Medium/Technique Plaster, wood, glass, porcelain, and metal
Dimensions Overall: 228.6 x 175.3 x 152.4 cm (90 x 69 x 60 in.)
Credit Line Museum purchase with funds donated by the Catherine and Paul Buttenwieser Fund and the Linde Family Foundation
Accession Number2004.246
NOT ON VIEW
ClassificationsSculpture
In 1961 Segal started making sculptures with the same plaster-impregnated strips of gauze used to set broken bones. First he wrapped parts of his friends’ bodies in the bandages, then assembled the dry pieces. This scene of an everyday ritual depicts painter Miles Forst shaving. The whiteness hints at the artists’ shared Minimalist sensibility, echoed in the stark, white environment and simple geometry of the studio.

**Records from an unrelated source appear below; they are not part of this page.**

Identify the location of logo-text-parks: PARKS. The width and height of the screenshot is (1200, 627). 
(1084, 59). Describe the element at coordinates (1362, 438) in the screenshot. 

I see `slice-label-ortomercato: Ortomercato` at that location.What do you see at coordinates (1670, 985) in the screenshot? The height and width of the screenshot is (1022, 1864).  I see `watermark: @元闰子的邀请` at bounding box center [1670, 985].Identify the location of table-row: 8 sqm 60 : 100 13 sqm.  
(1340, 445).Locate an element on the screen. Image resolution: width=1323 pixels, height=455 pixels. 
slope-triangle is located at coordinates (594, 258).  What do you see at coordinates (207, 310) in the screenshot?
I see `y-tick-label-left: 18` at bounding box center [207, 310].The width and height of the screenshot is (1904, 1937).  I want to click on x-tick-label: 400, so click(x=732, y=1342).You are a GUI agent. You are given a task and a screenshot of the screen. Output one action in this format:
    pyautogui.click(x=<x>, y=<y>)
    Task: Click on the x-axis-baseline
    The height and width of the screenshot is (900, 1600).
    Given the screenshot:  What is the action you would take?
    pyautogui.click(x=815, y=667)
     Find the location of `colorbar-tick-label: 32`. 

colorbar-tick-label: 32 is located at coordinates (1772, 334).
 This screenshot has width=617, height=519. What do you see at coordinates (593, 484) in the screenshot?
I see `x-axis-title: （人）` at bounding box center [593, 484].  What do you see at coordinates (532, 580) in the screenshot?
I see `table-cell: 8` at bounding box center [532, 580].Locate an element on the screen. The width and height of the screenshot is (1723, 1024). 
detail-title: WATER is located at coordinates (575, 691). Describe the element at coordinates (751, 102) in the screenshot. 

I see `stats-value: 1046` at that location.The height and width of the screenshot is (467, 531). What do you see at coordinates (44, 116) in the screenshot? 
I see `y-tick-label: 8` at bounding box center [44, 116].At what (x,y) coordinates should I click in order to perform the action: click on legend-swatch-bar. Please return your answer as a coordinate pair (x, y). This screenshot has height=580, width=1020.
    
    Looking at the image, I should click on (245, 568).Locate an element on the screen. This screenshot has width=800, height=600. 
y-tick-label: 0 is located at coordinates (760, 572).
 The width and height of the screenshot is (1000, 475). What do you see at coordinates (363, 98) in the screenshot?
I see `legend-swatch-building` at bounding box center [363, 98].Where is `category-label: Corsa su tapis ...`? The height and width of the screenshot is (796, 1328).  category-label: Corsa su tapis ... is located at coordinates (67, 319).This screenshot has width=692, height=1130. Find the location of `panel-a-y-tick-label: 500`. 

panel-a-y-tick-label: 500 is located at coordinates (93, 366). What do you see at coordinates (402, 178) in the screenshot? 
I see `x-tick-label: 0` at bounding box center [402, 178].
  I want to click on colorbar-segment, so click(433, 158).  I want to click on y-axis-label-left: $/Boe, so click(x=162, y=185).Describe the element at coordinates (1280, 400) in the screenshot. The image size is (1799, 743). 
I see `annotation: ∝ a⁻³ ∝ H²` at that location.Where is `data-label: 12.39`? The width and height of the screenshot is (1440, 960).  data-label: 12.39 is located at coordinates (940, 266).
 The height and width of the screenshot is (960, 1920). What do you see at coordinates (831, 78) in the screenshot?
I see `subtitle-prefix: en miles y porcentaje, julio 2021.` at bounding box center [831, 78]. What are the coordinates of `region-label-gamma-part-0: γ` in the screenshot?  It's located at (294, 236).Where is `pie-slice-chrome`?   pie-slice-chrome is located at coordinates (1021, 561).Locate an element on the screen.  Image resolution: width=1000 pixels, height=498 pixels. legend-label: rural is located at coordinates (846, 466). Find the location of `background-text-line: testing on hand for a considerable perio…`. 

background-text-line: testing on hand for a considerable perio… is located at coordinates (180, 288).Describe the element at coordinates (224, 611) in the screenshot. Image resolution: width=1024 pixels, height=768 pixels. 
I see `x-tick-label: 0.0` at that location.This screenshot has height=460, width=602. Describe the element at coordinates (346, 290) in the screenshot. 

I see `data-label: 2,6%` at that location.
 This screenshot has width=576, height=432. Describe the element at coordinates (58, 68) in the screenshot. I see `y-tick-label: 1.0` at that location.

ProvenanceThe artist; with Sidney Janis Gallery, New York; 1973, purchased by Reinhard Onnasch, Berlin, Germany; May 12, 2004, sold by Sotheby's, New York, lot 44 to MFA, Boston; purchased June 23, 2004

-Reinhard Onnasch (born in 1939, Görlitz, Germany) is a Berlin real estate developer, dealer, and collector. Onnasch opened a gallery in Berlin in 1969 and in Cologne in 1970. In 1971, he opened a gallery in New York (the first German to have a gallery in New York, according to Onnasch). Onnasch was the first to represent a number of American artists in Europe. Also, Gerhard Richter's first exhibition in the United States was at Onnasch's gallery in 1973. Onnasch also owned George Segal's The Farm Worker (1962-63), Laundromat (1966-67), Artist in His Studio (1968), and Man Installing Pepsi-Sign (1973).